Implementation Notes (iOS-specific)

  • MLMultiArray strides matter on ANE. The Neural Engine returns the (1, 172, 88) output with stride [16512, 96, 1] — rows are padded from 88 to 96 columns for alignment. Reading dataPointer linearly gives garbage; use array.strides to skip the padding.
  • MP3 decoder mismatch. iOS Core Audio's MP3 decoder produces ~7% louder samples than librosa (sometimes exceeding ±1.0). The same MP3 fed to Python and to the iOS app yields different note detections from the same model. Fix: peak-normalise the loaded audio to 0.98 with vDSP_maxmgv before windowing.

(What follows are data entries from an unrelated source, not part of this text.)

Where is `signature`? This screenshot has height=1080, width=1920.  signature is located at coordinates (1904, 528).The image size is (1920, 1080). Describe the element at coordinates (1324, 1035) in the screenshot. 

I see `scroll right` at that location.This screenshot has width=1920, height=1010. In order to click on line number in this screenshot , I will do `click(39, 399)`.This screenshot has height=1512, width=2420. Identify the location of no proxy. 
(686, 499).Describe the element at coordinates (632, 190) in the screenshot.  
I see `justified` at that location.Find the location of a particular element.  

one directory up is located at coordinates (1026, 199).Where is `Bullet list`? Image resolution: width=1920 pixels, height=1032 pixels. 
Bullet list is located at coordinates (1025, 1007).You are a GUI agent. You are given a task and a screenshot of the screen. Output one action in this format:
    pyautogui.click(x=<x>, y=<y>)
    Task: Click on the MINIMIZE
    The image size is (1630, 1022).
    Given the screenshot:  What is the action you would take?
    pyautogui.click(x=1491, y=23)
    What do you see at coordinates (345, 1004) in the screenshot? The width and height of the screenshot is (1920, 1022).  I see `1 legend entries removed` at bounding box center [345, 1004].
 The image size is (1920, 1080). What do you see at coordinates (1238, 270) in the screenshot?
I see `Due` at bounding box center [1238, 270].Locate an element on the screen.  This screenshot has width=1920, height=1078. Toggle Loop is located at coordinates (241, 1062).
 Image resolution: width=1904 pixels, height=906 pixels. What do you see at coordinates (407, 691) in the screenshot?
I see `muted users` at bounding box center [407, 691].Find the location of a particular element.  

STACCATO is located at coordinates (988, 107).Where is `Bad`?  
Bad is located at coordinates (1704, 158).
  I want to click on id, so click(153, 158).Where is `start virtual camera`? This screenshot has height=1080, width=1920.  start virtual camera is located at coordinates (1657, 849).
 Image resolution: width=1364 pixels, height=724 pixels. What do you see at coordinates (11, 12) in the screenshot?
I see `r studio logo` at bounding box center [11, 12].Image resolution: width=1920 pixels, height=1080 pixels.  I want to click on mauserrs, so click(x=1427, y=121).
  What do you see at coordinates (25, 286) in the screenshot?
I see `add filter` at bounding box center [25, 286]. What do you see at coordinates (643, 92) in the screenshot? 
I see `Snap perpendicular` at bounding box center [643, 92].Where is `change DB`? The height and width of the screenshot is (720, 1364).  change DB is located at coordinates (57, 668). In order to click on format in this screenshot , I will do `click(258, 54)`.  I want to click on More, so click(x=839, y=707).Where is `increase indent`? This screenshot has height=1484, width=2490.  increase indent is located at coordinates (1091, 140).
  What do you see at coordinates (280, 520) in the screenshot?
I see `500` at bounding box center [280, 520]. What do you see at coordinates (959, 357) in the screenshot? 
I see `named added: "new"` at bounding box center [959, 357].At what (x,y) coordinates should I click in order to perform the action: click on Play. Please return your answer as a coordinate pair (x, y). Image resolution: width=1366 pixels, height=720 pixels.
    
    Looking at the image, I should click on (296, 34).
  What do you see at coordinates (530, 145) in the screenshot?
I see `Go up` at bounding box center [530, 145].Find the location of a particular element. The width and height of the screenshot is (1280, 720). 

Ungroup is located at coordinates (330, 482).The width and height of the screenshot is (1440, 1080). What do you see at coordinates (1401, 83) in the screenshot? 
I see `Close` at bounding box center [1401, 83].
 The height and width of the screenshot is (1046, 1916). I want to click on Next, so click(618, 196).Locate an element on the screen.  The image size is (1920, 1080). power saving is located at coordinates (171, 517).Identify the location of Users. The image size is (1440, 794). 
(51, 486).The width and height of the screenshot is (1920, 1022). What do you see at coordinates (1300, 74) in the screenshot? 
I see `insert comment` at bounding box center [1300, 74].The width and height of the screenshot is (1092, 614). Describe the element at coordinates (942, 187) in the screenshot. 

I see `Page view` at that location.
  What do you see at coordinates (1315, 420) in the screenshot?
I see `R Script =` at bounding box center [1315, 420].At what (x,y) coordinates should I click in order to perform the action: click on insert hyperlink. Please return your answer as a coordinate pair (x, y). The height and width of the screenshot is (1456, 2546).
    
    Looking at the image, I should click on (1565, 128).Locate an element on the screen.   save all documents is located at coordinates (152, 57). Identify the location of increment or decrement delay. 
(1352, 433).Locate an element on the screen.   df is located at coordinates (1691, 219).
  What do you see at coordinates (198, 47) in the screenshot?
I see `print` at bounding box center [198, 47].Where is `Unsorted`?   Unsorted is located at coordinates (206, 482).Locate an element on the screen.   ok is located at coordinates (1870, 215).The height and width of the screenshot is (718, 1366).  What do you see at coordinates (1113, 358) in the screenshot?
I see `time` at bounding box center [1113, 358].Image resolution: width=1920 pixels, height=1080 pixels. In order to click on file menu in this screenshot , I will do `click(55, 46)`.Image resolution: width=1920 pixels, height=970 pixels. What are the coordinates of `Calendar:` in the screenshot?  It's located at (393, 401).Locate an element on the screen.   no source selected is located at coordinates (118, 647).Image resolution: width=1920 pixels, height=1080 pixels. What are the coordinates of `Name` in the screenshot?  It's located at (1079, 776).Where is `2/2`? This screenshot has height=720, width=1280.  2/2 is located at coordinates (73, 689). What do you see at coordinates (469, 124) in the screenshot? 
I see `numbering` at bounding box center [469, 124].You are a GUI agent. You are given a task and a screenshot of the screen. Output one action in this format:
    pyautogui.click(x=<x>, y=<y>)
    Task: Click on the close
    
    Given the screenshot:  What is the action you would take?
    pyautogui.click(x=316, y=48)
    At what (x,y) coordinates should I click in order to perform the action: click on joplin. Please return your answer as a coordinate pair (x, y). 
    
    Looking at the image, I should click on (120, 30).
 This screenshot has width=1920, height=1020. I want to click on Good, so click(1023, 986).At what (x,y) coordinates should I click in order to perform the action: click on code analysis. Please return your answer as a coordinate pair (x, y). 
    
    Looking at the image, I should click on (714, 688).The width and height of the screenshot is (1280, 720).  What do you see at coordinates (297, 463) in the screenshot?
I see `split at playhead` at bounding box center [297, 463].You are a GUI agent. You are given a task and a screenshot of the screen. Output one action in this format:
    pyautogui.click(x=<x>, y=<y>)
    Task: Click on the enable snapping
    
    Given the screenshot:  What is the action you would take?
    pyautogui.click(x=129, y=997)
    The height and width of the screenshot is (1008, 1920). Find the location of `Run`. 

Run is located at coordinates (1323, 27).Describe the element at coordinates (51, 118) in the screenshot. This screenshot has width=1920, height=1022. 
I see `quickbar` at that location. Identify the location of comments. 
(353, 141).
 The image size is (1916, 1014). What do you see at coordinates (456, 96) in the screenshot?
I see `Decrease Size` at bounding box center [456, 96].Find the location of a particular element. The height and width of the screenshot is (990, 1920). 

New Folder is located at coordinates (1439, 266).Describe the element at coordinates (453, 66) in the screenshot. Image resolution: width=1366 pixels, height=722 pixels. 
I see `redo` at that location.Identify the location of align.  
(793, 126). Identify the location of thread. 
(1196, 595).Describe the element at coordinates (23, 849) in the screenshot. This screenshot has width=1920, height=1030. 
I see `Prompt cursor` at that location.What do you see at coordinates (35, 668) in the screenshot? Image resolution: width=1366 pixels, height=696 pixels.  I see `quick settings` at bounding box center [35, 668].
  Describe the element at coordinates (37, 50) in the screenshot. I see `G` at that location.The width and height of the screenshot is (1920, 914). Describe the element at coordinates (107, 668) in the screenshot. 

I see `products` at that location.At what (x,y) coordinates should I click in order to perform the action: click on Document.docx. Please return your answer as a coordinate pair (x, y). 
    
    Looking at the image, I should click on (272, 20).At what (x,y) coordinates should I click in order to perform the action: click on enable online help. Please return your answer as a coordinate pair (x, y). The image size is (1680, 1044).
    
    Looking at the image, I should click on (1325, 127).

  • Algorithm port is exact. Onset inference uses element-wise min across diff orders, the greedy tracker uses Python's i -= k rollback with i < n_frames - 1 boundary, the melodia trick zeroes energy in-place during forward/backward passes including the ± 1 freq neighbours. With matching audio input the Swift output matches the Python reference note-for-note.

A deeper dive into the post-processing port (greedy tracker rollback, melodia trick in-place zeroing, min_note_len boundary conditions) is in docs/coreml_conversion_notes.md.